Aftandilian in The Arab Weekly on Failures of the Arab Spring

Gregory Aftandilian, Lecturer at the Frederick S. Pardee School of Global Studies at Boston University, published an Op-Ed on how the Washington D.C. think tank community views the failures of the Arab Spring.

Aftandilian’s article, entitled “In Washington, Consensus on ‘Arab Apring’ Failures, Few Solutions,” was published in The Arab Weekly on February 24, 2019.

From the text of the article:

Eight years after the “Arab spring,” think-tank writers and others in the Washington policy community continue to grapple with the uprisings’ failures — with Tunisia being the exception.

One consensus that has developed is that hoped-for democratisation did not come about because authoritarian states were weak or had weak institutions. In other words, despite the perception that those states were strong because they were ruled by strong men, they were, in fact, very brittle because, with the exception of the military establishment in some cases, institutions such as legislatures, the judiciary and civil society were often appendages of the ruling regimes and not independent actors.

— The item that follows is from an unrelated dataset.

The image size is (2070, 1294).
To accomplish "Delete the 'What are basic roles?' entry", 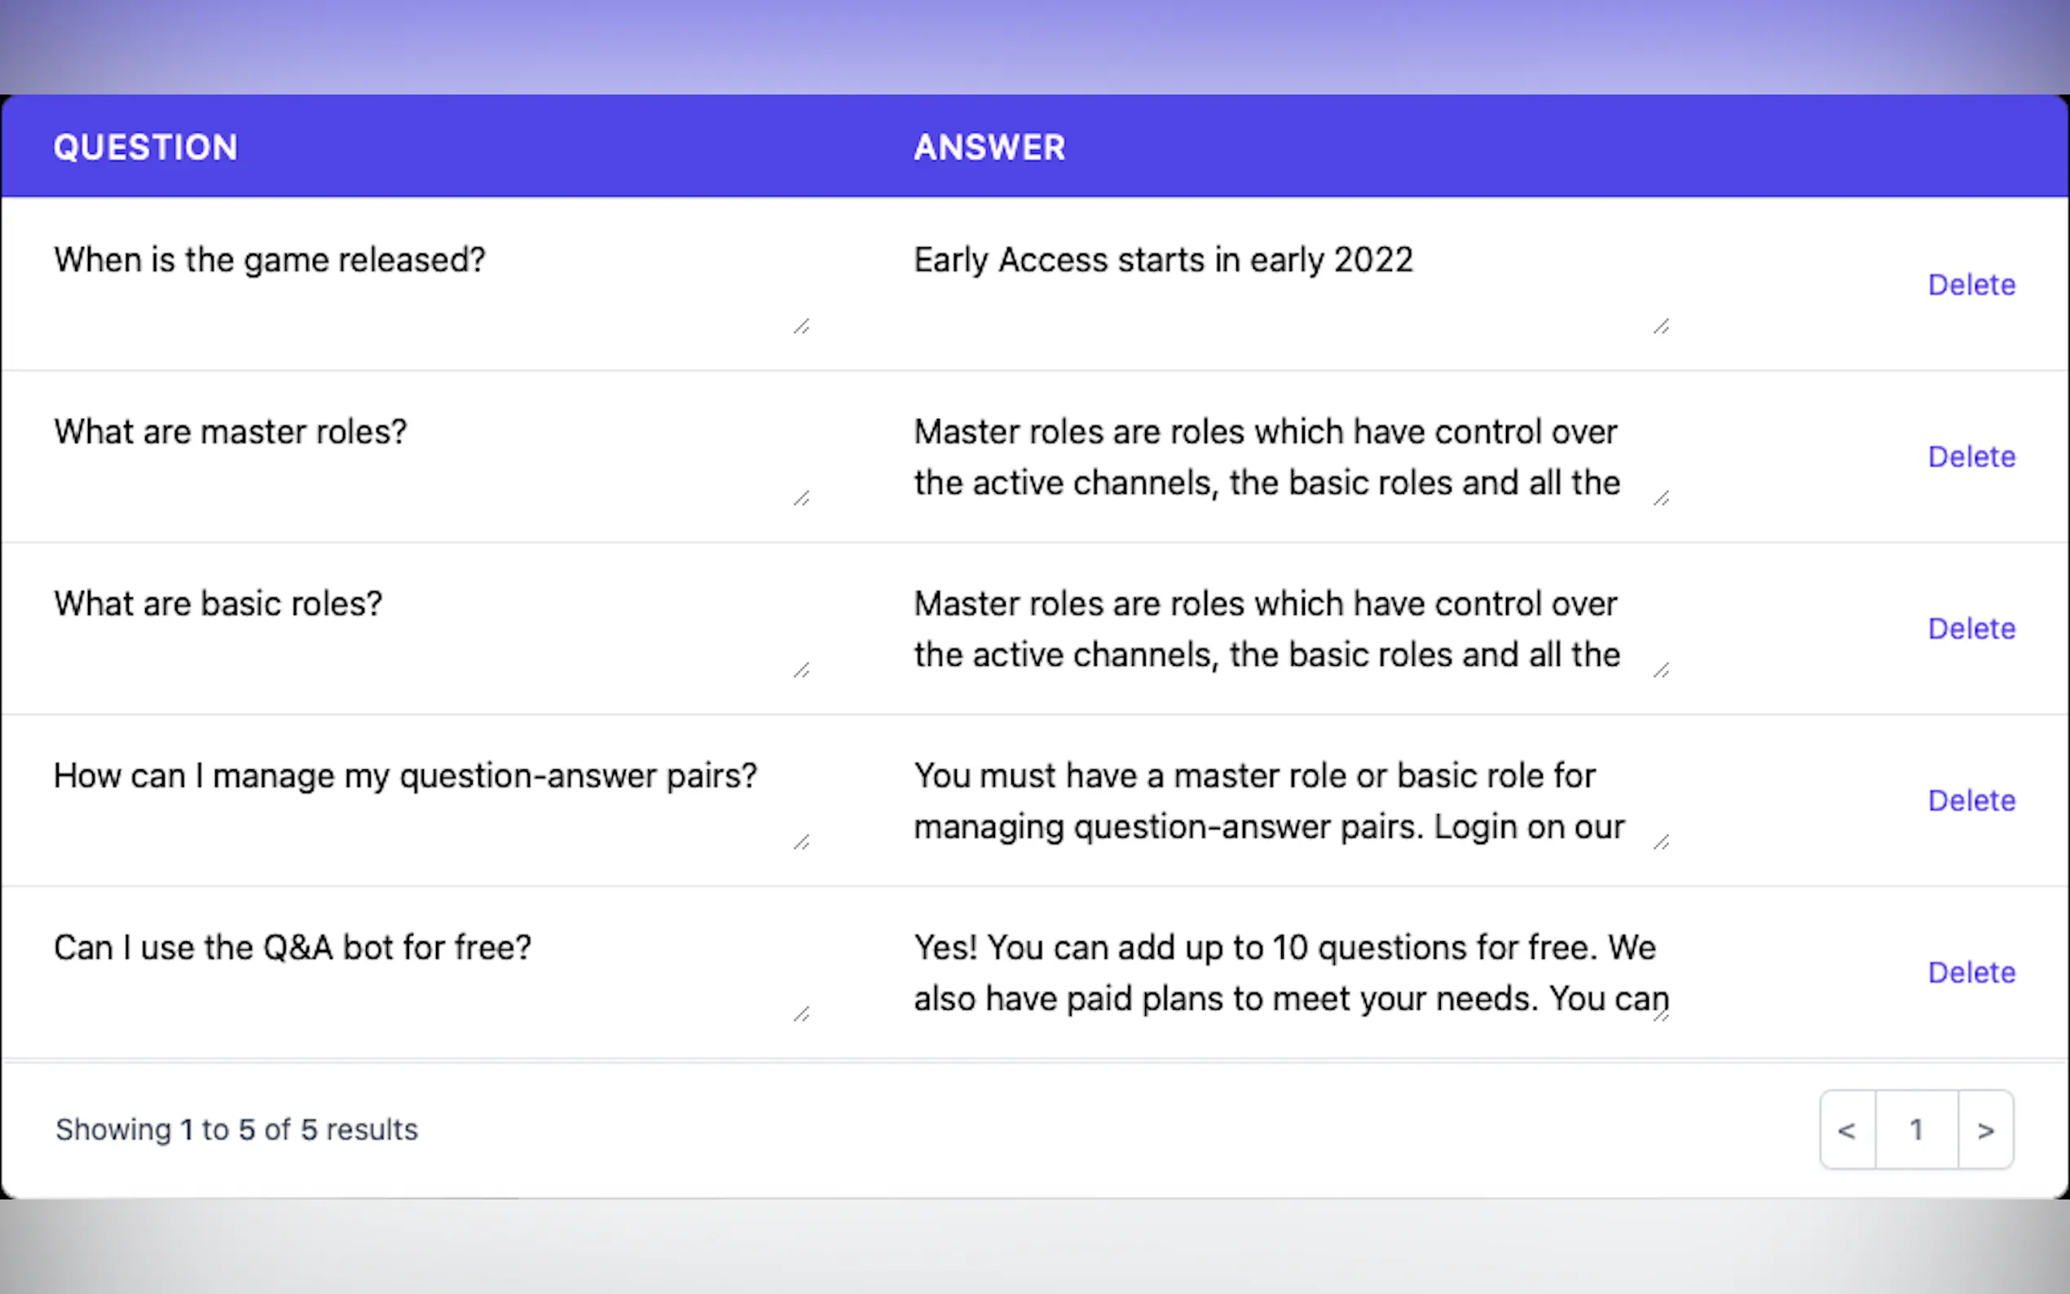I will point(1971,629).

Another point of consensus is that “revolutionaries” — often university-educated, middle-class young people — were good at mobilisation through social media but did not understand how power works and how to create political forces that could rule the state.

The case of Egypt is often cited. Young people who rallied people to go to Tahrir Square and often out-foxed police had a disdain for parliamentary politics. They apparently believed that, by being an outside pressure group, they could keep the replacement government on a democratic path. They forgot the lesson from other revolutions that bringing down a regime requires a group to take over all levels of power.

Aftandilian spent over 21 years in government service, most recently on Capitol Hill where he was foreign policy adviser to Congressman Chris Van Hollen (2007-2008), professional staff member of the Senate Foreign Relations Committee and foreign policy adviser to Senator Paul Sarbanes (2000-2004), and foreign policy fellow to the late Senator Edward Kennedy (1999).